Writer Mo Yan won the Nobel Prize for Literature on Thursday. The Swedish Academy, which gives out the annual prizes, described Mo's works as "hallucinatory realism" merging "folk tales, history and the contemporary".
"Through a mixture of fantasy and reality, historical and social perspectives, Mo Yan has created a world reminiscent in its complexity of those in the writings of William Faulkner and Gabriel Garca Mrquez, at the same time finding a departure point in old Chinese literature and in oral tradition," according to the citation for the award.
Mo, 57, whose real name is Guan Moye, is the first Chinese writer to win the honor, which also comes with a financial award of 8 million Swedish krona, or $1.2 million.
"I grew up in an environment immersed with (Chinese) folk culture, which inevitably come into my novels when I pick up a pen to write. This has definitely affected - even decided - my works' artistic style," Mo told a group of reporters at a hotel in his hometown of Gaomi, in Shandong province, shortly after he won the award.
"Mo Yan deserves the prize simply for being a great writer," said Eric Abrahamsen, a seasoned critic and founder of Paper Republic, an English-language website on Chinese literature.
"Throughout his career he has done much to develop the language and style of contemporary Chinese literature, and he has also tackled many of the 'big' historical and social themes of contemporary China."

* * * * * * * * *

- WHAT IS BEING ASKED
Please turn the paragraph of the Mo Yan article beginning "Mo, 57, whose real name" into a short bulleted list that keeps its main facts. The entries that follow come from a different source than the article.

- DATA SECTION
* * * * * * * * *

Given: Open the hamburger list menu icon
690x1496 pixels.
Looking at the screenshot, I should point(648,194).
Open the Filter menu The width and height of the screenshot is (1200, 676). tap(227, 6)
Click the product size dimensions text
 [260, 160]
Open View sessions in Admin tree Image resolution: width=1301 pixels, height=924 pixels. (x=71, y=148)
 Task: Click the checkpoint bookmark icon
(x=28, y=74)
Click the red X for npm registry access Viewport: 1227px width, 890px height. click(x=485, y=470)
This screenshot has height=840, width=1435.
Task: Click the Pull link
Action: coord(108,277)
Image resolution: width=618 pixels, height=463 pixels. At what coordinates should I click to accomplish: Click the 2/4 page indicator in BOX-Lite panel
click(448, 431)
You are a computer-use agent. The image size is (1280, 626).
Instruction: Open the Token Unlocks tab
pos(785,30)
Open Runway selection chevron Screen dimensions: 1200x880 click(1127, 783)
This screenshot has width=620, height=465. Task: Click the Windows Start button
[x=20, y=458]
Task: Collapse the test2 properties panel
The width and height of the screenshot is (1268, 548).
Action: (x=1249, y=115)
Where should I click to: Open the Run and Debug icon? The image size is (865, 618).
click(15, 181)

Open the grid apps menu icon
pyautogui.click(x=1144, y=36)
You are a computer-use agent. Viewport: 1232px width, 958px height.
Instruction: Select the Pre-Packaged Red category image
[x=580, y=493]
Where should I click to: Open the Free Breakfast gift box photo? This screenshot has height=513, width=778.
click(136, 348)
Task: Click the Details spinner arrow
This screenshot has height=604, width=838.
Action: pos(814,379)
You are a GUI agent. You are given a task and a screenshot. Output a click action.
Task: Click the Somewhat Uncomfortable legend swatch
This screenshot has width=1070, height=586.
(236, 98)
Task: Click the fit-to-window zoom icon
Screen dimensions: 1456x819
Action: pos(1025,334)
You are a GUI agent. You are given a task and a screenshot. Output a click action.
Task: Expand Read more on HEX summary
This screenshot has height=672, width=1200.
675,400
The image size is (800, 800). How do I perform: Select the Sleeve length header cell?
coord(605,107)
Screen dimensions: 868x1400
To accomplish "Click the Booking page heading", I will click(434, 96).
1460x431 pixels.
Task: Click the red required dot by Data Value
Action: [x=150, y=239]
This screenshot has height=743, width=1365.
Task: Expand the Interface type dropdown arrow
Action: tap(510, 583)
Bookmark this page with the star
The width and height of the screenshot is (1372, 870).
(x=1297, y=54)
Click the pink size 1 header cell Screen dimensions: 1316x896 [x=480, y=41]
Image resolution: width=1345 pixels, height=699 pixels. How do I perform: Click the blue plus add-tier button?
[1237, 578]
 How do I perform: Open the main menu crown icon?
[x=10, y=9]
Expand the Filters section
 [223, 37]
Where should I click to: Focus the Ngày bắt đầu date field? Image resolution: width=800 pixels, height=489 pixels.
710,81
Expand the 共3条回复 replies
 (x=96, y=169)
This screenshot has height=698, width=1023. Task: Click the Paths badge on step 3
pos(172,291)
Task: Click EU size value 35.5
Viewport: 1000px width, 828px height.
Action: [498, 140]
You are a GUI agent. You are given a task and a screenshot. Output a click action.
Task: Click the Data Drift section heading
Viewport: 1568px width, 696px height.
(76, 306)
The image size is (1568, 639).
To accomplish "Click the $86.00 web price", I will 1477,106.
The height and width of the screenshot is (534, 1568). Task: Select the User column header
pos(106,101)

* * * * * * * * *

- OUTPUT FOR THIS EXERCISE
- Mo is 57.
- His real name is Guan Moye.
- He is the first Chinese writer to win the Nobel Prize for Literature.
- The prize includes 8 million Swedish krona, or $1.2 million.